**What is needed**. Reproduce the records below, substituting "Find the position of" for each occurrence of "Identify the location of" and leaving everything else unchanged.

**Dataset records**.

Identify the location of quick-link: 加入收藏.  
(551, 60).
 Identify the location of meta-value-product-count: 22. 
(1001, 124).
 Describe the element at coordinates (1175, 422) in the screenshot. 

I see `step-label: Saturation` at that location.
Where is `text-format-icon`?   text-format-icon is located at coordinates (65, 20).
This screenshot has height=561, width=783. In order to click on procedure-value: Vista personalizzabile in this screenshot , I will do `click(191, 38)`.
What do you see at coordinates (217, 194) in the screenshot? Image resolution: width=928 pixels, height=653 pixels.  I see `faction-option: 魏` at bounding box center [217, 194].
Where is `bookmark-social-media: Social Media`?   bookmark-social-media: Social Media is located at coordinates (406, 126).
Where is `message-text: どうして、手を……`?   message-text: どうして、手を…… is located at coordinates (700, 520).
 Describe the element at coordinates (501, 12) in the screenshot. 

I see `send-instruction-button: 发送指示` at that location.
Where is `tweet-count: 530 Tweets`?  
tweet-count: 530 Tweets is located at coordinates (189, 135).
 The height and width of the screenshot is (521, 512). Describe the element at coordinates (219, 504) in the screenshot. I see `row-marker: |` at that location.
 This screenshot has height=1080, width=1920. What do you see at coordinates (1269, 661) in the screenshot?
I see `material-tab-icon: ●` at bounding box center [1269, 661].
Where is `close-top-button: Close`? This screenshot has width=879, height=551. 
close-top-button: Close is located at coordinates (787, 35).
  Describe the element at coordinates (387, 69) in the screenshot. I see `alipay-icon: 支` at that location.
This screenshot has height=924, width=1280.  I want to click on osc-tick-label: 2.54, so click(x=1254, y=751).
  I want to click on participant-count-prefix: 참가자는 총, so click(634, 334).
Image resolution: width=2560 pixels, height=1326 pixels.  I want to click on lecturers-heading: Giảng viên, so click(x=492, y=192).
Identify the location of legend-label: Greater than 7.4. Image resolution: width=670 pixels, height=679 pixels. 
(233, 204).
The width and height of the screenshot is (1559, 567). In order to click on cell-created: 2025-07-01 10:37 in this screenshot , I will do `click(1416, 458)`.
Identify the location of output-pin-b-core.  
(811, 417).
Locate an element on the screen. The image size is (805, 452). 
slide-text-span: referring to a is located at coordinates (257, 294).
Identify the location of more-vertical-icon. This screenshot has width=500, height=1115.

**Exercise result**.
Find the position of quick-link: 加入收藏.  
(551, 60).
 Find the position of meta-value-product-count: 22. 
(1001, 124).
 Describe the element at coordinates (1175, 422) in the screenshot. 

I see `step-label: Saturation` at that location.
Where is `text-format-icon`?   text-format-icon is located at coordinates (65, 20).
This screenshot has height=561, width=783. In order to click on procedure-value: Vista personalizzabile in this screenshot , I will do `click(191, 38)`.
What do you see at coordinates (217, 194) in the screenshot? Image resolution: width=928 pixels, height=653 pixels.  I see `faction-option: 魏` at bounding box center [217, 194].
Where is `bookmark-social-media: Social Media`?   bookmark-social-media: Social Media is located at coordinates (406, 126).
Where is `message-text: どうして、手を……`?   message-text: どうして、手を…… is located at coordinates (700, 520).
 Describe the element at coordinates (501, 12) in the screenshot. 

I see `send-instruction-button: 发送指示` at that location.
Where is `tweet-count: 530 Tweets`?  
tweet-count: 530 Tweets is located at coordinates (189, 135).
 The height and width of the screenshot is (521, 512). Describe the element at coordinates (219, 504) in the screenshot. I see `row-marker: |` at that location.
 This screenshot has height=1080, width=1920. What do you see at coordinates (1269, 661) in the screenshot?
I see `material-tab-icon: ●` at bounding box center [1269, 661].
Where is `close-top-button: Close`? This screenshot has width=879, height=551. 
close-top-button: Close is located at coordinates (787, 35).
  Describe the element at coordinates (387, 69) in the screenshot. I see `alipay-icon: 支` at that location.
This screenshot has height=924, width=1280.  I want to click on osc-tick-label: 2.54, so click(x=1254, y=751).
  I want to click on participant-count-prefix: 참가자는 총, so click(634, 334).
Image resolution: width=2560 pixels, height=1326 pixels.  I want to click on lecturers-heading: Giảng viên, so click(x=492, y=192).
Find the position of legend-label: Greater than 7.4. Image resolution: width=670 pixels, height=679 pixels. 
(233, 204).
The width and height of the screenshot is (1559, 567). In order to click on cell-created: 2025-07-01 10:37 in this screenshot , I will do `click(1416, 458)`.
Find the position of output-pin-b-core.  
(811, 417).
Locate an element on the screen. The image size is (805, 452). 
slide-text-span: referring to a is located at coordinates (257, 294).
Find the position of more-vertical-icon. This screenshot has width=500, height=1115.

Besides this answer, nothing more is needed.